Ask for a leveling kit and most shops will bolt in whatever's on the shelf without explaining that there are actually two very different ways to level a truck. One costs less and gets the stance. The other costs a few hundred more and changes how the truck rides. Here's the difference, explained the way we explain it at the counter.
The two ways to level a truck
Puck-style (spacer) leveling kits
A machined aluminum or steel spacer — the “puck” — sits on top of your factory strut and lifts the front of the truck 1–2.5 inches.

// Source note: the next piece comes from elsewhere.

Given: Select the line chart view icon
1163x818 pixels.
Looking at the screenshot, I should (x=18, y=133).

Your original suspension stays exactly as it was; it just starts from a taller point.
- Pros: least expensive, fast install, keeps the factory ride your truck came with, easily reversed
- Cons: doesn't add any suspension performance — same struts, same damping, just taller
At our shop, puck-style leveling starts around $550 installed with an alignment.
Replacement-strut leveling kits
Instead of spacing up your factory strut, the whole strut assembly gets replaced with a taller, upgraded unit — think Bilstein 5100s, Rough Country N3 loaded struts, or similar. You get the level and new hardware.

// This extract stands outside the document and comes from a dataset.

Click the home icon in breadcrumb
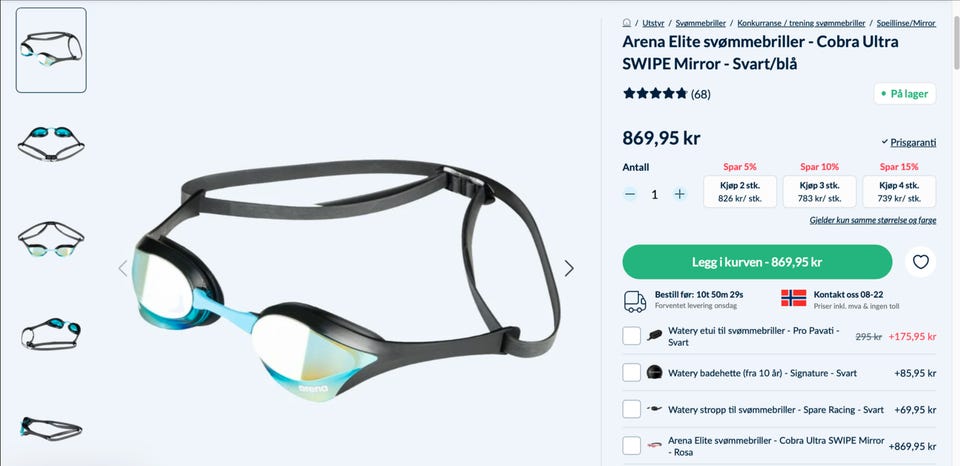The height and width of the screenshot is (466, 960). click(626, 23)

- Pros: fresh struts (a big deal on higher-mileage trucks), better damping and ride control, often adjustable height, handles bigger tires better
- Cons: costs more up front
Replacement-strut leveling starts around $750 installed with an alignment and climbs with the strut you pick.
Which one is right for your truck?
| Your situation | Our honest pick |
|---|---|
| Newer truck, low miles, just want the stance | Puck-style — the factory struts are still good |
| 60k+ miles on factory struts | Replacement struts — you're due anyway; don't pay labor twice |
| Running 33s–35s after leveling | Replacement struts — the extra control matters with heavier tires |
| Work truck on a budget | Puck-style — stance and clearance for the least money |
The mileage rule of thumb
Here's the math most people miss: if your struts are tired, you'll pay install labor on a spacer kit today and strut-replacement labor again in a year or two. On a higher-mileage truck, going straight to replacement struts costs less over the life of the truck — one install, fresh suspension, done.
What about the back?
Most trucks sit factory-raked (tail high), so leveling usually only touches the front. If you tow heavy, tell us — leveling reduces the rake that exists to keep a loaded truck sitting flat, and we'll spec it so your trailer doesn't drag the bumper.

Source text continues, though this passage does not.